This Twitter Stream about #EveryDaySexism caught my attention, which then very quickly turned into anger and then exasperation.
“The Everyday Sexism Project exists to catalogue instances of sexism experienced by women on a day to day basis. They might be serious or minor, outrageously offensive or so niggling and normalized that you don’t even feel able to protest.”
Everyday sexism can be very well summed up in the words of an 80 year old woman who said in the EverydaySexism blog: “I have never met any woman who has not been sexually harassed”, amen to that! You’ll find some trolls, drama, anger, high emotions but mostly people exposing what we like best to ignore and pretend didn’t happen or rarely happens. Or like to pretend that it happens only to others, or that it’s normal, acceptable, expected. It is SO deeply ingrained into our way of life, that we don’t even notice it (comments like “you’re funny for a girl” or jokes like the one in this image!)

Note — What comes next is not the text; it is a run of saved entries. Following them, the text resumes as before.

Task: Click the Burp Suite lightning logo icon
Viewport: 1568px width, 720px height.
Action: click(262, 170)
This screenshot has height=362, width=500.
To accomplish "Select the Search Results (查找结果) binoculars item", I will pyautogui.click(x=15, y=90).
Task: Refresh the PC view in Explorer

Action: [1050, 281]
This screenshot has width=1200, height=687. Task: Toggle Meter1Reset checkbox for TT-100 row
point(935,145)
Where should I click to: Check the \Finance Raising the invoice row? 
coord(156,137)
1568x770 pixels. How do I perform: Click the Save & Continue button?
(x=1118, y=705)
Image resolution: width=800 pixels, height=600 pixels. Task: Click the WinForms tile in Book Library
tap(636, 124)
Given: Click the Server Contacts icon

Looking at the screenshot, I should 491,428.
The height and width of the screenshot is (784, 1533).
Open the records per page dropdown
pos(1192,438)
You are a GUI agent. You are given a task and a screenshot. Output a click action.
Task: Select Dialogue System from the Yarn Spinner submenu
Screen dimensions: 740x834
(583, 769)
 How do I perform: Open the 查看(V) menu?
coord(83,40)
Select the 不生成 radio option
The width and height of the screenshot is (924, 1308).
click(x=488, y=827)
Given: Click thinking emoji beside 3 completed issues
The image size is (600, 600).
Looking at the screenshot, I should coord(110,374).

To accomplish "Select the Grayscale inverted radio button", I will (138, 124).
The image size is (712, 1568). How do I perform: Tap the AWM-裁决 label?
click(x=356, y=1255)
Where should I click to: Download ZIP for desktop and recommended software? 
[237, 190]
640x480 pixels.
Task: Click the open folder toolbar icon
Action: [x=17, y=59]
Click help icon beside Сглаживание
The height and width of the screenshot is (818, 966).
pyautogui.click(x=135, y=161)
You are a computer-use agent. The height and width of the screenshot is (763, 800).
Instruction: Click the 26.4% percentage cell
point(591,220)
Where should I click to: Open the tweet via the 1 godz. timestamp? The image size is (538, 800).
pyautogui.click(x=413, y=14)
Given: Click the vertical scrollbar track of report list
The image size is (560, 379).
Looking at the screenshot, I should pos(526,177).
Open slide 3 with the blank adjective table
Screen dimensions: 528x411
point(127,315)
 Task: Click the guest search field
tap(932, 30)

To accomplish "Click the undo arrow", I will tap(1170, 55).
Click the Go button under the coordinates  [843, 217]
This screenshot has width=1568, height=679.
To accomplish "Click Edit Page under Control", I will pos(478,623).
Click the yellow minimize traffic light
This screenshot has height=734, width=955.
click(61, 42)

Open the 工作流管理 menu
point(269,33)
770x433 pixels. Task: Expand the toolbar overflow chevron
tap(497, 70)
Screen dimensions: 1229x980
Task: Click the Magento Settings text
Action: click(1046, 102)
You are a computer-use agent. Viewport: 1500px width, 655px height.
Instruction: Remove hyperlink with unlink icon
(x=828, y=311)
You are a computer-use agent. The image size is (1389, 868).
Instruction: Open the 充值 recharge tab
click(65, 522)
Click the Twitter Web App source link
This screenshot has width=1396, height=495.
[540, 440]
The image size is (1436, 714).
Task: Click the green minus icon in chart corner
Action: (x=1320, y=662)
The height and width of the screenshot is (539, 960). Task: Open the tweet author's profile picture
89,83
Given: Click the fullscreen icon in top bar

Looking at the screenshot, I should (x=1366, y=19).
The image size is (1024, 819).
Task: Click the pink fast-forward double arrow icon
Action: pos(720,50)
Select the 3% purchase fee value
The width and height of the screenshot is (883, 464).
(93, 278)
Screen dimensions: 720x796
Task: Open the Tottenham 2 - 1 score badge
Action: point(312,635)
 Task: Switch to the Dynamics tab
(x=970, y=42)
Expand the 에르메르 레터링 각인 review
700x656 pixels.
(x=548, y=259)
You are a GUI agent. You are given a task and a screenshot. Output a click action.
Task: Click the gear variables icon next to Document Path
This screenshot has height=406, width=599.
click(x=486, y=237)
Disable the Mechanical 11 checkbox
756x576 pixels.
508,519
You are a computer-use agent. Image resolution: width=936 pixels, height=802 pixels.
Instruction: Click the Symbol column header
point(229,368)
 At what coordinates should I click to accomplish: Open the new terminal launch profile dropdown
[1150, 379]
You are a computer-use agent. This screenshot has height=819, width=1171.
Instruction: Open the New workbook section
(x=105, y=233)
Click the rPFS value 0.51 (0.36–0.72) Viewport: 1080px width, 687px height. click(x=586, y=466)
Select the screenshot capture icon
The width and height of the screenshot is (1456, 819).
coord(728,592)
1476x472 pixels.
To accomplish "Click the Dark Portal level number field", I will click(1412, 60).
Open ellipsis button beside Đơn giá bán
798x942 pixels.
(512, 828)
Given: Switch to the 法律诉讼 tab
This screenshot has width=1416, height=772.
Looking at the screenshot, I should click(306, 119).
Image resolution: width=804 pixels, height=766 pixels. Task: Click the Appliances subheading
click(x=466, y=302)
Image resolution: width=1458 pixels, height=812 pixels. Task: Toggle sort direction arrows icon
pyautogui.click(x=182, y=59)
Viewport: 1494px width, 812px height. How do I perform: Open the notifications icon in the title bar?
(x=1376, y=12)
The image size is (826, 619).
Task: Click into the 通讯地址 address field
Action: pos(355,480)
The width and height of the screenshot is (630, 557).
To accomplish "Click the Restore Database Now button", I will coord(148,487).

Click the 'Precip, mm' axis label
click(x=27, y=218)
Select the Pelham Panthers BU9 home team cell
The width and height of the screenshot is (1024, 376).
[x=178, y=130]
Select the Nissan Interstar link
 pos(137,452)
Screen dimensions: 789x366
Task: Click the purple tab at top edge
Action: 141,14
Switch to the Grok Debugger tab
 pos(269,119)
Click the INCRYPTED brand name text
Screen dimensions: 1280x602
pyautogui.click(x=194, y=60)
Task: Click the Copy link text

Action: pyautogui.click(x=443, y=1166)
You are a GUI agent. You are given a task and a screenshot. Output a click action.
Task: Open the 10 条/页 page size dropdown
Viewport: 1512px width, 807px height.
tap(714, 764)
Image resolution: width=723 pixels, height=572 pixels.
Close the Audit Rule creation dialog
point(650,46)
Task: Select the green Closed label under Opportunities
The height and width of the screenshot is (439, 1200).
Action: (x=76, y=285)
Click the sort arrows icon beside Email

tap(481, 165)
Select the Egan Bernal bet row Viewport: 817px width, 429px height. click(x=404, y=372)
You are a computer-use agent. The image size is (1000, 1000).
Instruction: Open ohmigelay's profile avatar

What’s obvious and extremely disturbing is that the sexist state of mind exists in both males and females. Victim blaming is common for females to partake in as well, asking questions like “what were you wearing? were you drinking? you guys always hung out together? was it an accident?”… etc. No one asks these questions if someone gets mugged; asking these questions insinuates that a victim of sexual harassment or a sexual crime brought this on themselves! Ridiculous!
To deal with this issue, we need both sides of the equation. We needed white men to abolish slavery. We have straight people who are fighting for equal rights for homosexuals. We need the majority of the people in power to first accept the problem and then act as a team to fix it! The problem is not equal rights any more, women have had equal rights on pen and paper for a while. The problem is empowerment. In spite of equal rights, discrimination happens everyday, in forms of salary differences, likability, promotion, credibility and marketing of pink glitter dolls! We need to see the paradoxes that exist, accept them and then work on them! Of course the changes must come from within but we also need the majority of men to want to empower women.
So are we, the educated, privileged, intellectual disruptors of the world just going to sit back, complain, shake our heads and do nothing?